Leaf Type: Black
Where to Buy: David’s Tea
Have you heard about the new tea in town? She’s a looker alright: dark, robust, and seductive, with a heart of gold. And you didn’t hear it from us, but she’s even better with a little booze. She’s a luscious black tea, with deep caramel flavour from dried golden mulberries and spicy warmth from orange peel and cinnamon. Take her apple picking. Bring her to Thanksgiving dinner. Sit with her by the fire. You’re going to want her by your side all fall.
When I first opened the pouch, I was a little surprised by what I saw. The dried golden mulberries look a bit like tiny honeycombs. I wasn’t sure what I was looking at! So, I hurried to the David’s Tea website to read more about this tea. Yep… those are mulberries alright. Big, whole, dried golden mulberries, blended with black tea leaves, bits of orange peel, and chips of cinnamon. It looks very festive, and it smells oh-so-good!
The black tea base is pleasantly strong but not too aggressive. It is brisk and flavorful, and provides a good, solid backdrop of flavor so that the fruit, caramel and especially the cinnamon can present themselves.
The cinnamon is warm but not too spicy.

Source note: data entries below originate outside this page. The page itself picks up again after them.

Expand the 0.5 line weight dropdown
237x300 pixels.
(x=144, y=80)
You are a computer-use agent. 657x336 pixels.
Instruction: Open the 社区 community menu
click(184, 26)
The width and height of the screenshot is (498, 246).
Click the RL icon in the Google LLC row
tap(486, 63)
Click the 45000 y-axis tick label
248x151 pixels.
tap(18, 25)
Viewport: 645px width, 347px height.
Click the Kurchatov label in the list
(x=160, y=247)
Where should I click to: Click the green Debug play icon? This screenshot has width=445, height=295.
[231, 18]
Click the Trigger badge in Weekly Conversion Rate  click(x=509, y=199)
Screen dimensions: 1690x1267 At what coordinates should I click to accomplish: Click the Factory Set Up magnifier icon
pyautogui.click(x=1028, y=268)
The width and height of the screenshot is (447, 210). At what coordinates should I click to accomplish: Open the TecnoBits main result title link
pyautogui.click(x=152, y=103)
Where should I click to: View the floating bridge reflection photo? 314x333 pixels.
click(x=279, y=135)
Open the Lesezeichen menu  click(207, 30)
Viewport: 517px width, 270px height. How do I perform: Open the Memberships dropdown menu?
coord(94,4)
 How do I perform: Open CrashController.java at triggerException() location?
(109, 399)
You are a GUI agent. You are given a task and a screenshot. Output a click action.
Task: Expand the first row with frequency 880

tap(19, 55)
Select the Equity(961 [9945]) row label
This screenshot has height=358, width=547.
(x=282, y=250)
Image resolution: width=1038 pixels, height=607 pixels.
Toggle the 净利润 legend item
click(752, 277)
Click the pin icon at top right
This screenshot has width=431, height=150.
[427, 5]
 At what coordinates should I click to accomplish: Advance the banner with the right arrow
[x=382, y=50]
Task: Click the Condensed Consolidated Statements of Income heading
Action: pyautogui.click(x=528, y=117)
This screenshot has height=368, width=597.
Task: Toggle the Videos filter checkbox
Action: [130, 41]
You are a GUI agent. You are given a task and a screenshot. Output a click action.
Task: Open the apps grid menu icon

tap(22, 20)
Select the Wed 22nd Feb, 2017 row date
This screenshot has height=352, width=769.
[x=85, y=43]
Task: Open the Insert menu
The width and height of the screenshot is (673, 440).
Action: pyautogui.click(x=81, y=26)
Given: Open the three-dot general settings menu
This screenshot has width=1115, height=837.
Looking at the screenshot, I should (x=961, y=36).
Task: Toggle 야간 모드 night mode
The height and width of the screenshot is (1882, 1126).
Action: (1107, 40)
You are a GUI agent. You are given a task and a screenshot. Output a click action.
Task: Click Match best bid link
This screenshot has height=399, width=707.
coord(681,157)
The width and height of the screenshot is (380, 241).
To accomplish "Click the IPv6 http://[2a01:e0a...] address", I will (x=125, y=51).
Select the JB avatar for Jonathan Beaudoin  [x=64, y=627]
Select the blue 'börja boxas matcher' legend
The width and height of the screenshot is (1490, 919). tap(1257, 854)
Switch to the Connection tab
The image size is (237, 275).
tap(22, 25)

While it is the dominate flavor of the cup, because of the other flavors here, this doesn’t taste like a cinnamon tea. In other words, its not all about the cinnamon with this tea; instead it works harmoniously to accent the other flavors while offering a pleasant strength all its own.
The fruit flavor is lighter than the cinnamon flavor. I can taste the orange peel – it tastes citrus-y orange but not in an orange juice kind of way. If you’ve ever made a holiday cider using orange peels and spices, you know the kind of flavor I’m talking about. This, mingling with a hint of mulberry is quite nice and deliciously different.
The caramel is also quite light, but it does develop as I sip. The first few sips, I could barely taste the caramel, but, now, as I’m nearly finished with the cup, the caramel is there. Not a lot of caramel… but just enough to really round out the flavors of this cup without being cloy.
Some recommendations go along with this tea: first, be sure to give the package a good, upside-down shake before you open it and begin measuring. This will help redistribute the flavors. Second, use just a little more leaf than you’re used to. If you usually use 1 teaspoon for 1 cup of tea, use 1 1/2 of this tea. Finally, I recommend adding just a little bit of sugar or other natural sweetener to. My first couple of sips without sweetener really didn’t offer much flavor, but I noticed after a little bit of sugar, the flavors really came to life. I wouldn’t add milk to this because it might overwhelm the balance.
Try these recommendations and prepare yourself for a different approach to the usual orange spice holiday blend!